MoE-PEFT relies on HuggingFace Hub to download necessary models, datasets, etc. If you cannot access the Internet or need to deploy MoE-PEFT in an offline environment, please refer to the following guide.

  1. Use git-lfs manually downloads models and datasets from HuggingFace Hub.
  2. Set --data_path to the local path to datasets when executing launch.py gen.
  3. Clone the evaluate code repository locally.
  4. Set environment variable MOE_PEFT_METRIC_PATH to the local path to metrics folder of evaluate code repository.
  5. Set --base_model to the local path to models when executing launch.py run.

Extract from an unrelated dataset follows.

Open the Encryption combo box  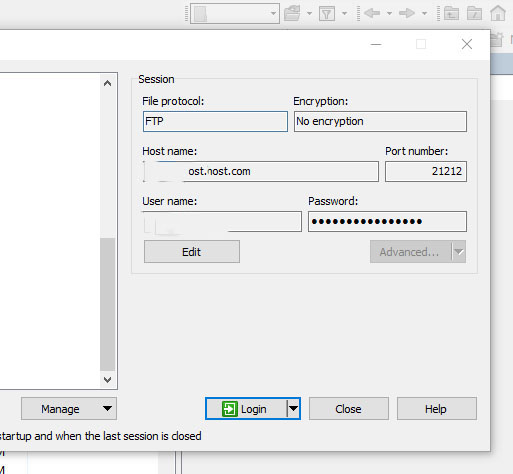click(x=380, y=121)

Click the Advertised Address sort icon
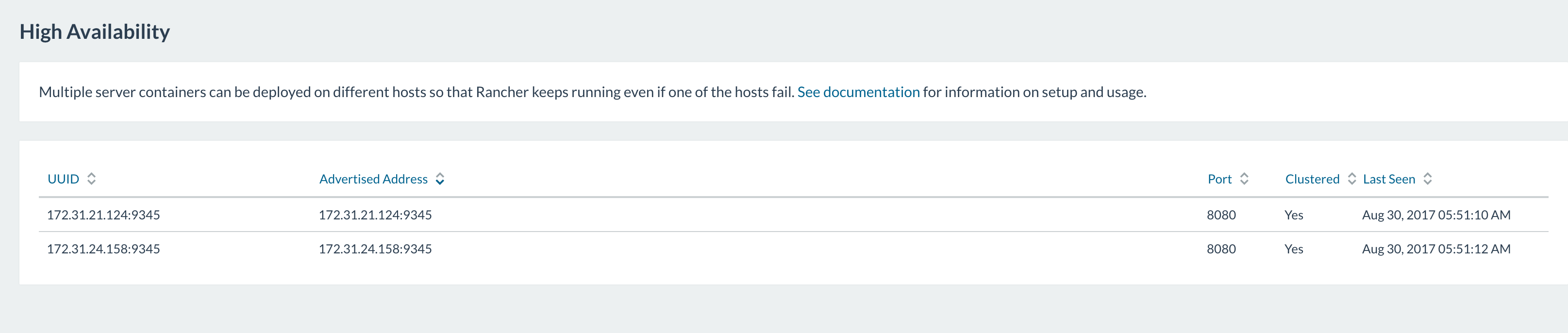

Example of (4): export MOE_PEFT_METRIC_PATH=/path-to-your-git-repo/evaluate/metrics

Known issues

  • Quantization with Qwen2 have no effect (same with transformers).
  • Applying quantization with DoRA will result in higher memory and computation cost (same with PEFT).
  • Sliding window attention with generate cache may product abnormal output.

Installation

Please refer to MoE-PEFT Install Guide.

Quickstart

You can conveniently utilize MoE-PEFT via launch.py. The following example demonstrates a streamlined approach to training a dummy model with MoE-PEFT.

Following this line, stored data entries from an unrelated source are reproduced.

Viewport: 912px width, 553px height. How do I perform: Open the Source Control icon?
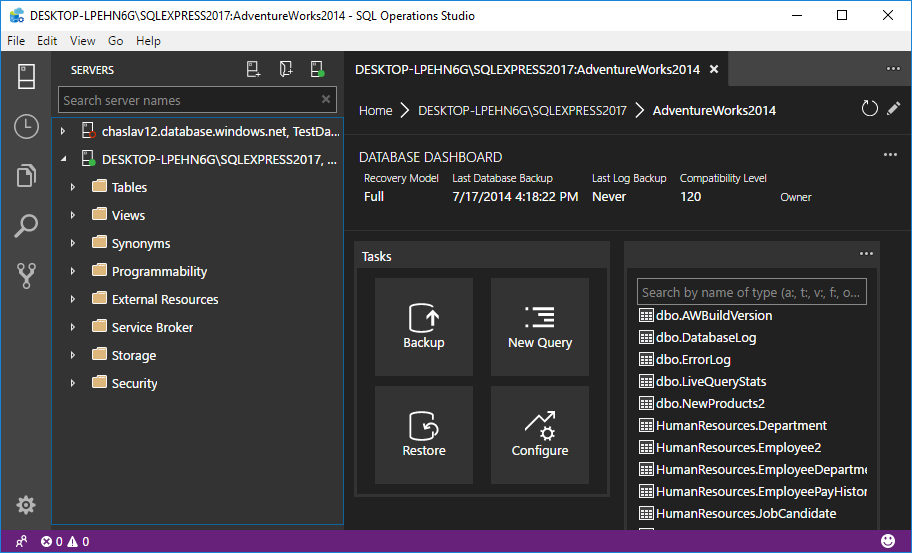coord(26,276)
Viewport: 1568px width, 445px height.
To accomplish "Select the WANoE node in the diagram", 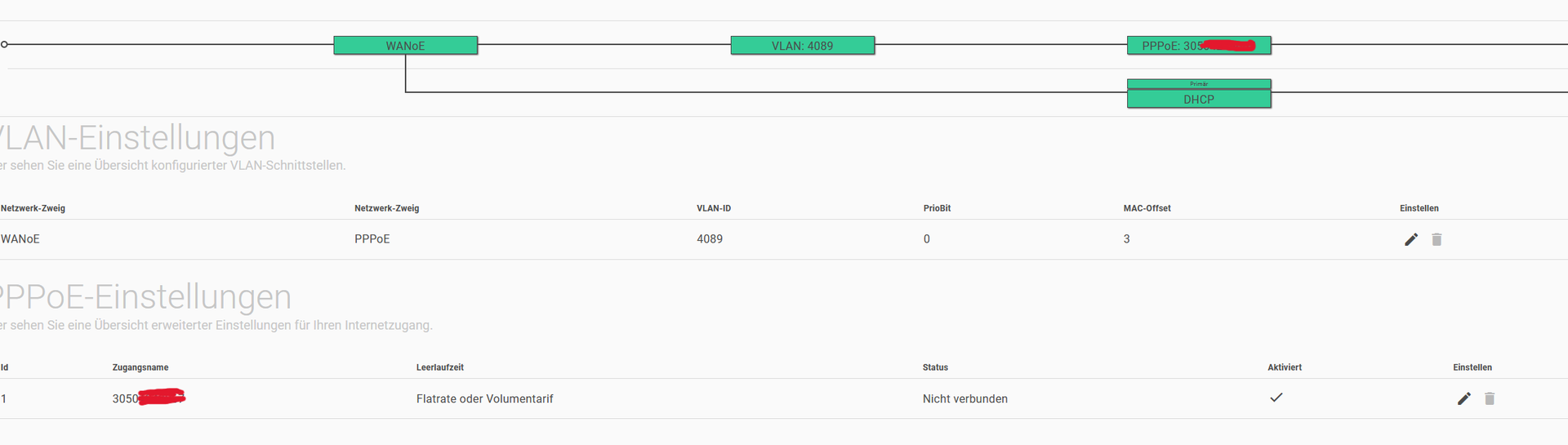I will click(x=406, y=46).
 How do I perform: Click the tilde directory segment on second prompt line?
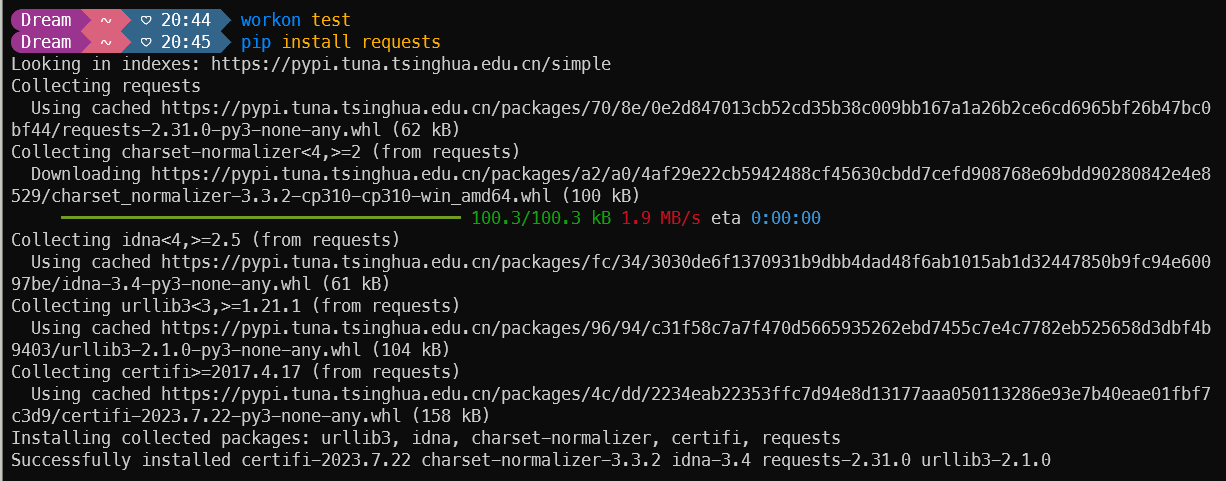105,42
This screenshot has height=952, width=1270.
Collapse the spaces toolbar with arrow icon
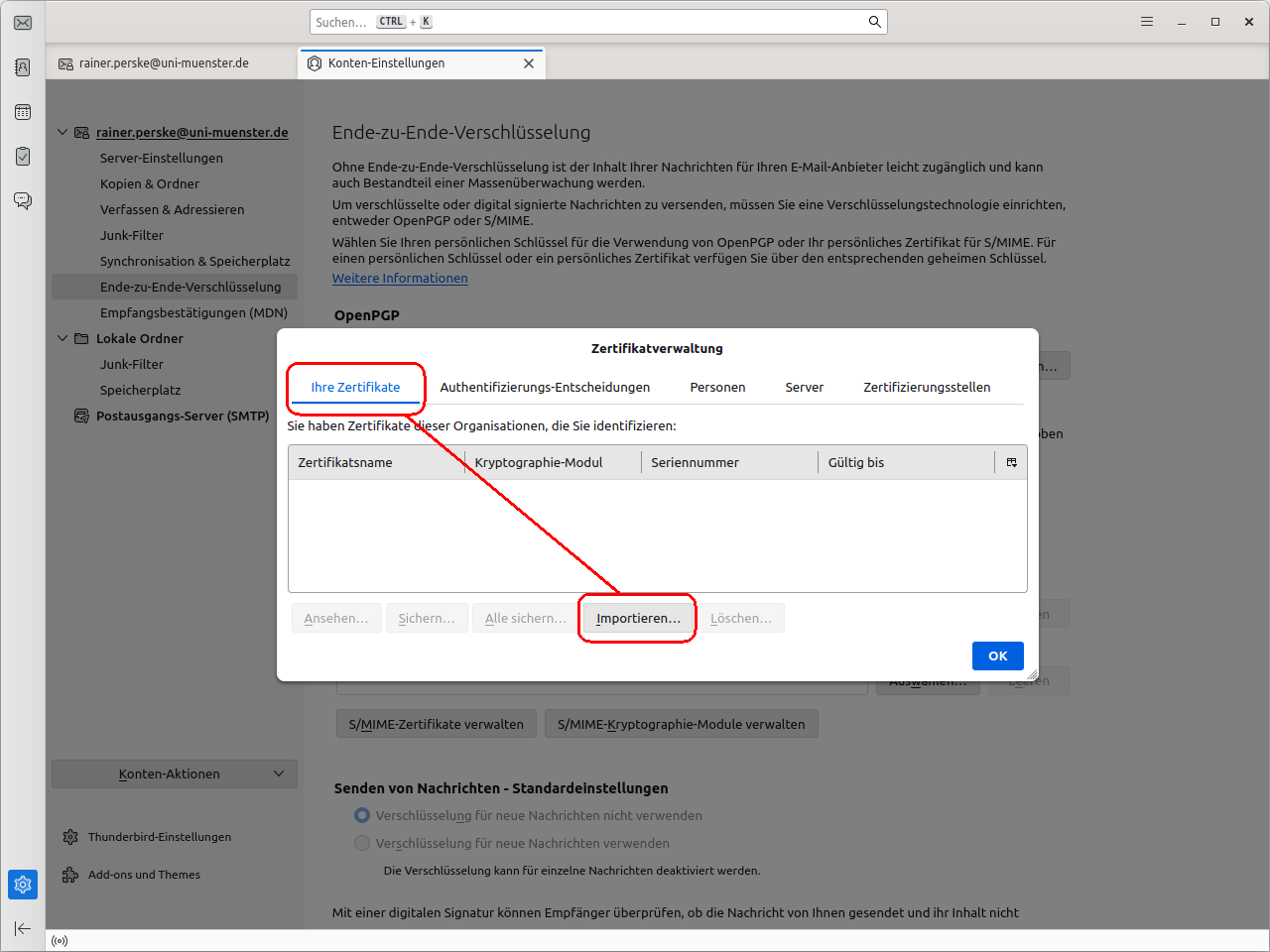click(x=23, y=929)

# Generating configuration
python launch.py gen --template lora --tasks ./tests/dummy_data.json

# Running the training task
python launch.py run --base_model TinyLlama/TinyLlama_v1.1

# Try with gradio web ui
python inference.py \
  --base_model TinyLlama/TinyLlama_v1.1 \
  --template alpaca \
  --lora_weights ./casual_0

For further detailed usage information, please refer to the help command:

python launch.py help

MoE-PEFT

The moe_peft.py code is a starting point for finetuning on various datasets.

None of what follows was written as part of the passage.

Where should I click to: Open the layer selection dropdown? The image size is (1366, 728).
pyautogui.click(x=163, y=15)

Basic command for finetuning a baseline model on the Alpaca Cleaned dataset:

# Generating configuration
python launch.py gen \
  --template lora \
  --tasks yahma/alpaca-cleaned

python moe_peft.py \
  --base_model meta-llama/Llama-2-7b-hf \
  --config moe_peft.json \
  --bf16

You can check the template finetune configuration in templates folder.

For further detailed usage information, please use --help option:

python moe_peft.py --help

Use Docker

Firstly, ensure that you have installed Docker Engine and NVIDIA Container Toolkit correctly.

After that, you can launch the container using the following typical command:

docker run --gpus all -it --rm mikecovlee/moe_peft

You can check all available tags from: mikecovlee/moe_peft/tags

Please note that this container only provides a proper environment to run MoE-PEFT. The codes of MoE-PEFT are not included.

Copyright

This project is licensed under the Apache 2.0 License.